§ Task directions
When you reach the line that contains "ATK Galleria (32, 10)" in the data below, start reproducing lines exactly, and stop after the line that contains "4k (4, 318)".

--- Dataset records Enclosed Below ---

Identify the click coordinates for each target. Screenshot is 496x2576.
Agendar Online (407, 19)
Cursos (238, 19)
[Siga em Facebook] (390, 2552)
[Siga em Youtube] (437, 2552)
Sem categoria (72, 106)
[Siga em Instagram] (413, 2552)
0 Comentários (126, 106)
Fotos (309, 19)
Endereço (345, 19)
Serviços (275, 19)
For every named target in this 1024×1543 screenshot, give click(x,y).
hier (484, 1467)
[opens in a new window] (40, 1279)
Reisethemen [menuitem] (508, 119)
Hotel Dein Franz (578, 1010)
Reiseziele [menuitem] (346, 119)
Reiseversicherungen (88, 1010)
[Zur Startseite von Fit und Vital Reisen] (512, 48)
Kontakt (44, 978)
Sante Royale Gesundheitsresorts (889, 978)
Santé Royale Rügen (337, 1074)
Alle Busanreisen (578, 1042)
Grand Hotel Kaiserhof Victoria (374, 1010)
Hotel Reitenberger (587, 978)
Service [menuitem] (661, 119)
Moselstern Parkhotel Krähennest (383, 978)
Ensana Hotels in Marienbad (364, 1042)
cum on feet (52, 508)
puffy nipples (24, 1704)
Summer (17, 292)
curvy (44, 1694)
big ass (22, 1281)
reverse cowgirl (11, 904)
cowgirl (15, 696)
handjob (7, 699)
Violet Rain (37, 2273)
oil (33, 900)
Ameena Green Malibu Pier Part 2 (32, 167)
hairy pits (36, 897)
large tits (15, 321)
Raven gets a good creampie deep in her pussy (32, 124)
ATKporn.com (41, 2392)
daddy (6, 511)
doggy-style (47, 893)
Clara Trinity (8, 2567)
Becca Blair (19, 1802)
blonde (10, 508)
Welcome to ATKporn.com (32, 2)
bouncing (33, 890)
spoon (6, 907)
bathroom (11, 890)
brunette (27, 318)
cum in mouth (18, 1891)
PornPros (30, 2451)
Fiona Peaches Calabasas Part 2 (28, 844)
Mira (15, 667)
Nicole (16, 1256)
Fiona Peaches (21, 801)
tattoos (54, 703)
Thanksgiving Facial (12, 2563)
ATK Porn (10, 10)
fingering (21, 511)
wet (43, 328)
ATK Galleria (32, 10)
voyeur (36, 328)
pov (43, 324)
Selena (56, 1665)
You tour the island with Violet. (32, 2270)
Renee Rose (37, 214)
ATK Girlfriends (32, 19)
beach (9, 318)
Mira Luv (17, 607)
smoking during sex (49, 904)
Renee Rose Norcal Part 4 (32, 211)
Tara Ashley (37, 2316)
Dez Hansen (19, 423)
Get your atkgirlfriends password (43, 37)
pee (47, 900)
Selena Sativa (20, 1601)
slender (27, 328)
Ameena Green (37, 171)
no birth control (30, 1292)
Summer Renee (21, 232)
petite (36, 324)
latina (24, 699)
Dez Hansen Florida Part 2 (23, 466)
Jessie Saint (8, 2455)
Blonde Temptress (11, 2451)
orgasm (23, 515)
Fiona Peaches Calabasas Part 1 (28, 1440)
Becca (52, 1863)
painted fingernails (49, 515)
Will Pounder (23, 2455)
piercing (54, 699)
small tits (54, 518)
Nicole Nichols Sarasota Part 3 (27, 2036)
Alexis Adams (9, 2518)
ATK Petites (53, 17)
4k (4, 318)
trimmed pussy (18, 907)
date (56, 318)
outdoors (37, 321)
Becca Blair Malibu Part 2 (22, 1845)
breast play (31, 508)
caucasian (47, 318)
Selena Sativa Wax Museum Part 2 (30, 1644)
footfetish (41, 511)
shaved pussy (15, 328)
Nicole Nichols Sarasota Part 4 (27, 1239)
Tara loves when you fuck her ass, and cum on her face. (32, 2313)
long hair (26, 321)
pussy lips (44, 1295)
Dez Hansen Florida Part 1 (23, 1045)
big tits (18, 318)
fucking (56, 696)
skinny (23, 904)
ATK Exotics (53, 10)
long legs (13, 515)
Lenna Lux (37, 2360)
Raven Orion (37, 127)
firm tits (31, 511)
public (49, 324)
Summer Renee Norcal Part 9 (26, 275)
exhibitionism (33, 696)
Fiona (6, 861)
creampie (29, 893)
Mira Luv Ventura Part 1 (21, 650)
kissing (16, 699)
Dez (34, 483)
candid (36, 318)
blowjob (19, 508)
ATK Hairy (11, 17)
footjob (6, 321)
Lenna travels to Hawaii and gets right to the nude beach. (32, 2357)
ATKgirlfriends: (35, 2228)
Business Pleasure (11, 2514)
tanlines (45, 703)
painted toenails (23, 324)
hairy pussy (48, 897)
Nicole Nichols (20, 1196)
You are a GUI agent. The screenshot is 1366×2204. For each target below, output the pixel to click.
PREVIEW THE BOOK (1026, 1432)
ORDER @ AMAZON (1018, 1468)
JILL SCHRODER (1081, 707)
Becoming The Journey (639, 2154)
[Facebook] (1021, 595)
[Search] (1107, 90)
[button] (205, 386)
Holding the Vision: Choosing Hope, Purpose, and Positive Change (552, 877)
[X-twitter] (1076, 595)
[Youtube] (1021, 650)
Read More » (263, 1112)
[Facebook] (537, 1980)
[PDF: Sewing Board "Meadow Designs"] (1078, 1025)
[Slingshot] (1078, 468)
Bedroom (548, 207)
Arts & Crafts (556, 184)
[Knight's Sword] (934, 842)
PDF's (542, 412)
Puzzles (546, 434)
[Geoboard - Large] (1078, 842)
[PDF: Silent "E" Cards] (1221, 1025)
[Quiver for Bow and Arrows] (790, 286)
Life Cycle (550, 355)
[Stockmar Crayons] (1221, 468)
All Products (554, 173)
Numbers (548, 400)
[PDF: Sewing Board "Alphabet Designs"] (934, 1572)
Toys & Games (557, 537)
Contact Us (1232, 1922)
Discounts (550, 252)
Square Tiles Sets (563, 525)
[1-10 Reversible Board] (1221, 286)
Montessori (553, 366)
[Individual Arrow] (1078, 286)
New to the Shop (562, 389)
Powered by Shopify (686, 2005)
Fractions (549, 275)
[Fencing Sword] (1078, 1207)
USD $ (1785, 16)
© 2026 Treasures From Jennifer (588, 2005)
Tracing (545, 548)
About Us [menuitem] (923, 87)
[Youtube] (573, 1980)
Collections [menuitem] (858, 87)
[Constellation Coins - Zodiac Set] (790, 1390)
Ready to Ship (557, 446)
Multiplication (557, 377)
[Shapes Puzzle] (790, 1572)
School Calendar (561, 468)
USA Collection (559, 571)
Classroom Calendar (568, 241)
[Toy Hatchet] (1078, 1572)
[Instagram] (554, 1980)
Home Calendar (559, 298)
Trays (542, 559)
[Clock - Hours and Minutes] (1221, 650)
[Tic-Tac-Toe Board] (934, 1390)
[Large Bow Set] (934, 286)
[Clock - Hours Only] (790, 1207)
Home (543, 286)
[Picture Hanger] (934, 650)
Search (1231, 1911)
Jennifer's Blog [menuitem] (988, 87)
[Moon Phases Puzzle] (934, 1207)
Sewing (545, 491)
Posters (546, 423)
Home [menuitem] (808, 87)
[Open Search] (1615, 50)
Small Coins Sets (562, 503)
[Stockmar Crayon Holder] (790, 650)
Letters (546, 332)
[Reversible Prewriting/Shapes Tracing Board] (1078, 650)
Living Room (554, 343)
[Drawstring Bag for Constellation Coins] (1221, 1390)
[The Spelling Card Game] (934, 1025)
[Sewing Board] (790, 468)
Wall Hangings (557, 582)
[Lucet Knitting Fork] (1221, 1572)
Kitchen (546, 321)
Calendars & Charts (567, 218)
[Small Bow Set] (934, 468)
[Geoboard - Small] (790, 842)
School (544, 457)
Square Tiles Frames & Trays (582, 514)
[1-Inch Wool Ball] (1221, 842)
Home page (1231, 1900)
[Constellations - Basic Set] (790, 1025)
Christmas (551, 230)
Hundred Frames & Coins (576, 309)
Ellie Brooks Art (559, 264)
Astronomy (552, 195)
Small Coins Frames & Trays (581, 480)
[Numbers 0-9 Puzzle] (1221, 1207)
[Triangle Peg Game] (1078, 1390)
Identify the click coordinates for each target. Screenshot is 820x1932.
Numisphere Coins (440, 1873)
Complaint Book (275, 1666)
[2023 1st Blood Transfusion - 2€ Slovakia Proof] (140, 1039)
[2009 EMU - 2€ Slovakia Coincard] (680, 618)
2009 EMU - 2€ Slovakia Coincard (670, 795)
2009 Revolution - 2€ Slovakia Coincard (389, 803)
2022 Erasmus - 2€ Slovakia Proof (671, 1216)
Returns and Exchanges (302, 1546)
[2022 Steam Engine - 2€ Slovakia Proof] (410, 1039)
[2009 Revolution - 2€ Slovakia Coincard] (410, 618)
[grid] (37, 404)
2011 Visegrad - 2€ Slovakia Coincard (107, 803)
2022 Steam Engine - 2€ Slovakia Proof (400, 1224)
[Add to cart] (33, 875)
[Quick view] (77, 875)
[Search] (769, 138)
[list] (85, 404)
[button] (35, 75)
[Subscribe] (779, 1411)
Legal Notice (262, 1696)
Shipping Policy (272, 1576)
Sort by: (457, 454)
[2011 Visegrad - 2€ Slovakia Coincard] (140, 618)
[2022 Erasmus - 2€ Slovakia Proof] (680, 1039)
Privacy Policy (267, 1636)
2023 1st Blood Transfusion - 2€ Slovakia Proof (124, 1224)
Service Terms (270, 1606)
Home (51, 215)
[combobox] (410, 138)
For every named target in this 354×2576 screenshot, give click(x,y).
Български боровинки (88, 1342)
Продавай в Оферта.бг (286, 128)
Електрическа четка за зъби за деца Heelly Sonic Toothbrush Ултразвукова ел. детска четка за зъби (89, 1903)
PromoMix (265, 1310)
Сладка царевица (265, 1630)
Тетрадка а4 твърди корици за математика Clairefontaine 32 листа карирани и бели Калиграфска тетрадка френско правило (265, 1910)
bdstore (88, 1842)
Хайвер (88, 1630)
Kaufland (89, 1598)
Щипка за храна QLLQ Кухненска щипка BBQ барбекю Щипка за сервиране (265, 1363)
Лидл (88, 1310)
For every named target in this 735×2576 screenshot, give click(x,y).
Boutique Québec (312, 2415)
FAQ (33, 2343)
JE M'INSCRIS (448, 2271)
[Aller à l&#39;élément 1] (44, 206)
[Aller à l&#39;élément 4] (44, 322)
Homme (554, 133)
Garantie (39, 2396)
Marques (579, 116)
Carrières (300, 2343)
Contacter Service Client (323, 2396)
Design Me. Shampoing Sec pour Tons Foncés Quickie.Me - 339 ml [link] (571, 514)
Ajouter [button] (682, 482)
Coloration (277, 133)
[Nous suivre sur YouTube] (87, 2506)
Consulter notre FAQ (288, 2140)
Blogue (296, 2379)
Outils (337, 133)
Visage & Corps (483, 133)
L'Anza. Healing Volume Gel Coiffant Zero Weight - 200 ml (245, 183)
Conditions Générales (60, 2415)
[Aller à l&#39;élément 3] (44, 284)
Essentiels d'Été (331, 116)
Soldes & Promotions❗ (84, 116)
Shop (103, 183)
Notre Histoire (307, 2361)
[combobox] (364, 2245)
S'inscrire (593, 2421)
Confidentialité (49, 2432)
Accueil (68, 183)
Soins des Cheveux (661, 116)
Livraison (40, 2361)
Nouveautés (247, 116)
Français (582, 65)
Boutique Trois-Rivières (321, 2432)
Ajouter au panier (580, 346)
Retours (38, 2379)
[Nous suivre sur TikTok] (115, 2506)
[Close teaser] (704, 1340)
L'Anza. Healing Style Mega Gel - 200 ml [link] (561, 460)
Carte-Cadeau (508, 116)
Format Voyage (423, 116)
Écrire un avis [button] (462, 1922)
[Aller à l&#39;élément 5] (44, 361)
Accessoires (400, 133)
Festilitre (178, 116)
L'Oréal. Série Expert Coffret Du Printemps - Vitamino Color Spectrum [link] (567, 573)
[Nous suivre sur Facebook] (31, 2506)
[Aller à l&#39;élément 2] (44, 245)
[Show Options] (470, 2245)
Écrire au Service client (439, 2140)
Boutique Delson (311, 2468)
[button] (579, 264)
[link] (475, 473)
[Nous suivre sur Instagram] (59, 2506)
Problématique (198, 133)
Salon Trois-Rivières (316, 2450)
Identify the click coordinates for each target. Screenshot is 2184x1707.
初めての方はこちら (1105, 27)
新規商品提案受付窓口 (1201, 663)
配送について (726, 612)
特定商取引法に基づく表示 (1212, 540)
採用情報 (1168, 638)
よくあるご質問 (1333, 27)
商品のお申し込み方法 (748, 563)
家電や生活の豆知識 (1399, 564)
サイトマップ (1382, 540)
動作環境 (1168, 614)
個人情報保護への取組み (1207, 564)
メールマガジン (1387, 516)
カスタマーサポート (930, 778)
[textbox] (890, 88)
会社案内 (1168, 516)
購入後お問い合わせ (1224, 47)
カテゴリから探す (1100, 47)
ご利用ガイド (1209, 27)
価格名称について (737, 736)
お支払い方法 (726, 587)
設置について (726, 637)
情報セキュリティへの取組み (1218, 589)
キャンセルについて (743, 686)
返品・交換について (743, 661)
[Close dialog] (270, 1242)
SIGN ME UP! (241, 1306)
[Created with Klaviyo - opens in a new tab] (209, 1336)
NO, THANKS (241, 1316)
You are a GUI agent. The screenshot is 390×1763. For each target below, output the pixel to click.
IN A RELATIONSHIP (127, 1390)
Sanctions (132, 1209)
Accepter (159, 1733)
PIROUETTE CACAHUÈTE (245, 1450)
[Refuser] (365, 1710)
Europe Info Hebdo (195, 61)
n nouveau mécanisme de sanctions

--- End of Enclosed Dataset records ---

§ Task output
ATK Galleria (32, 10)
voyeur (36, 328)
pov (43, 324)
Selena (56, 1665)
You tour the island with Violet. (32, 2270)
Renee Rose (37, 214)
ATK Girlfriends (32, 19)
beach (9, 318)
Mira Luv (17, 607)
smoking during sex (49, 904)
Renee Rose Norcal Part 4 (32, 211)
Tara Ashley (37, 2316)
Dez Hansen (19, 423)
Get your atkgirlfriends password (43, 37)
pee (47, 900)
Selena Sativa (20, 1601)
slender (27, 328)
Ameena Green (37, 171)
no birth control (30, 1292)
Summer Renee (21, 232)
petite (36, 324)
latina (24, 699)
Dez Hansen Florida Part 2 (23, 466)
Jessie Saint (8, 2455)
Blonde Temptress (11, 2451)
orgasm (23, 515)
Fiona Peaches Calabasas Part 1 (28, 1440)
Becca (52, 1863)
painted fingernails (49, 515)
Will Pounder (23, 2455)
piercing (54, 699)
small tits (54, 518)
Nicole Nichols Sarasota Part 3 (27, 2036)
Alexis Adams (9, 2518)
ATK Petites (53, 17)
4k (4, 318)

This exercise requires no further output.